Barcelona tiene en sus manos alcanzar una mayoría progresista y republicana, que se materialice en un Gobierno valiente como para plantar cara a especuladores y fondos buitre. Solo sería cuestión de voluntad política. Comunes y ERC comparten una parte importante del modelo de ciudad, y si fueran capaces de aparcar diferencias y heridas, serían mayoría en un Ejecutivo que compartirían con el PSC, que mantendría la alcaldía a cambio de una estabilidad que hoy no tiene. Esta alianza podría arrastrar a los socialistas a posiciones de mayor ambición y sensibilidad social y ser, además, un eje de referencia para futuros acuerdos, nacionales y estatales.
Esta posibilidad sería coherente con una tradición pactista y progresista en la ciudad y, ante todo, con el voto mayoritariamente de izquierdas que se expresó en las municipales del pasado mayo. Y permitiría a Barcelona seguir ejerciendo un papel valiente en el plano internacional ante la oleada reaccionaria de la extrema derecha y las malditas guerras genocidas, así como culminar la pacificación urbana de la ciudad. Destacados referentes de republicanos y comunes, como Joan Tardà o Jaume Asens, han abogado por esta alianza "republicana de vía ancha", que dotaría también a la capital catalana de mayoría soberanista –o referendista, dicho de otro modo- en el pleno municipal. Algo que debería interesar a ERC en su particular rifirrafe con Junts.
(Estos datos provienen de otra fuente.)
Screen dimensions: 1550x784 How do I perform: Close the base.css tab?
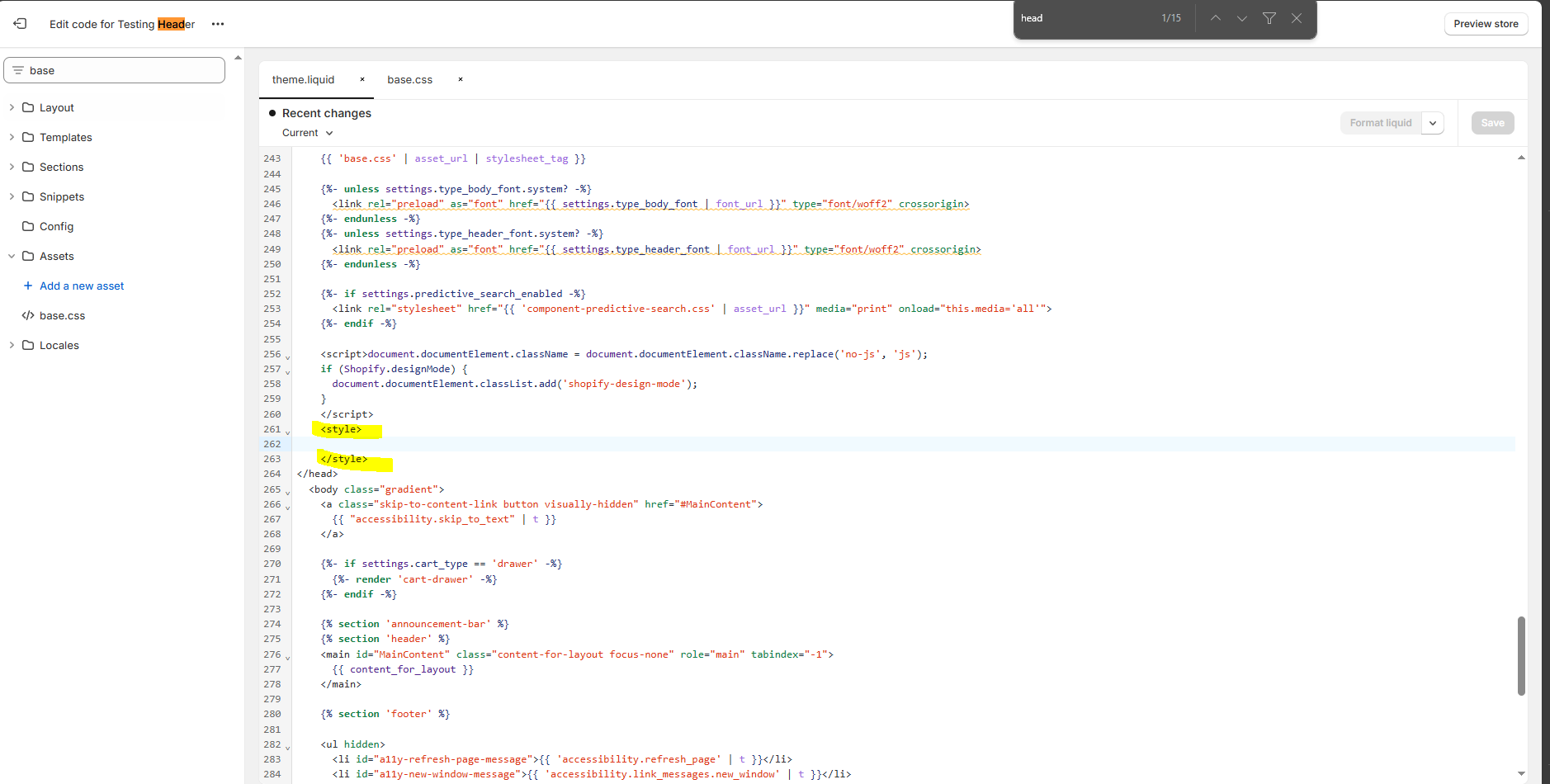coord(461,80)
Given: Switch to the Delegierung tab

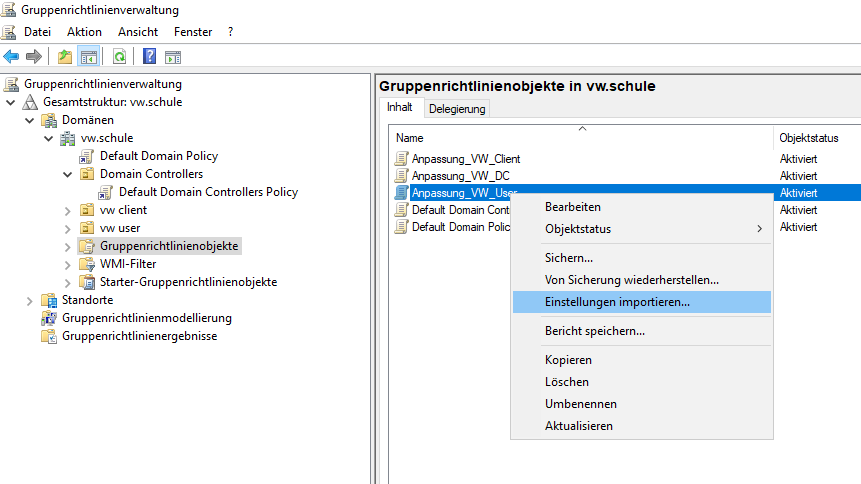Looking at the screenshot, I should (x=457, y=109).
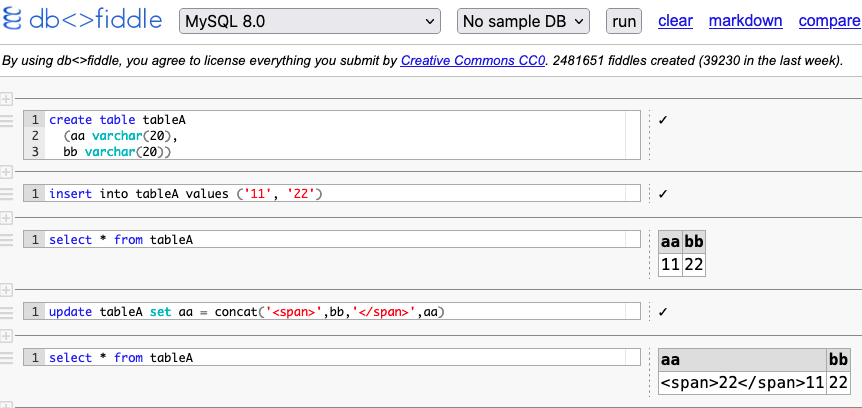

La realidad es otra. El alcalde Jaume Collboni, tras más de medio año de ser investido precisamente por los comunes, avanza en su tramitación presupuestaria con la alianza solitaria de los de Oriol Junqueras. En las filas de ERC, como en las del PSC, parece existir el interés común de frenar la incorporación de los comunes a un eventual Tripartit a pesar de que tan solo les separan apenas 300 votos del actual alcalde. La cuestión es si son dudas, cálculos electoralistas, complejos o estamos delante de una pinza anti-comunes, una fuerza que ha logrado contrapronóstico disputar la hegemonía de la izquierda en la capital de Catalunya.
Hasta ahora, sabíamos de dónde venían las resistencias. Las políticas desplegadas durante ocho años por Barcelona en Comú dejaron claro a multinacionales, grandes inmobiliarias y buena parte del sector turístico que el Ayuntamiento de Barcelona no iba a ser una alfombra roja para sus negocios. A nadie le podía sorprender que esta coalición de intereses empresariales temiera un tercer mandato de los comunes en la capital catalana, como ya anunciaba el lawfare y la guerra judicial desatada –y reiteradamente archivada- de los poderes fácticos de la ciudad y sus bufetes afines.
Sin embargo, han sido los partidos del ala progresista quienes más han evidenciado sus complejos. Tanto es así que incluso dos fuerzas políticas como PSC y ERC que, hasta no hace tanto, eran como el agua y el aceite, ahora se plantean un gobierno de coalición sin la concurrencia de los comunes, que ejercieron de enlace cuando el mundo independentista y el no independentista se vetaban mutuamente. Surrealista si no fuera por la alargada sombra de la ex alcaldesa Ada Colau, que les empuja a un abrazo impensable a hasta hace unos meses.
Mientras tanto, Collboni sigue deshojando la margarita. Olvidando que es alcalde por los pelos, gracias en buena medida a un gesto de generosidad, e ignorando la opción de un gobierno fuerte de 24 regidores. Y en ERC parecen asumir su rol accesorio al PSC a sabiendas que sin los comunes dependerán de la derecha y no van a tener fuerza suficiente para disputar batallas de envergadura, como la vivienda, el turismo o la lucha ante las privatizaciones o la especulación.
El tiempo pasa y parece incomprensible que ante la amenaza global de la extrema derecha y la crisis habitacional y climática se deje escapar esta oportunidad de tejer alianzas amplias que den esperanza y confianza a la gente corriente. Que permitan a Barcelona seguir abanderando políticas ambiciosas, más peatonalizaciones y espacios verdes. En la era post-procés, las tres principales corrientes de la izquierda catalana están destinadas a entenderse. El cálculo partidista, cortoplacista no pueden marcar más el rumbo que las urgencias sociales de la ciudad.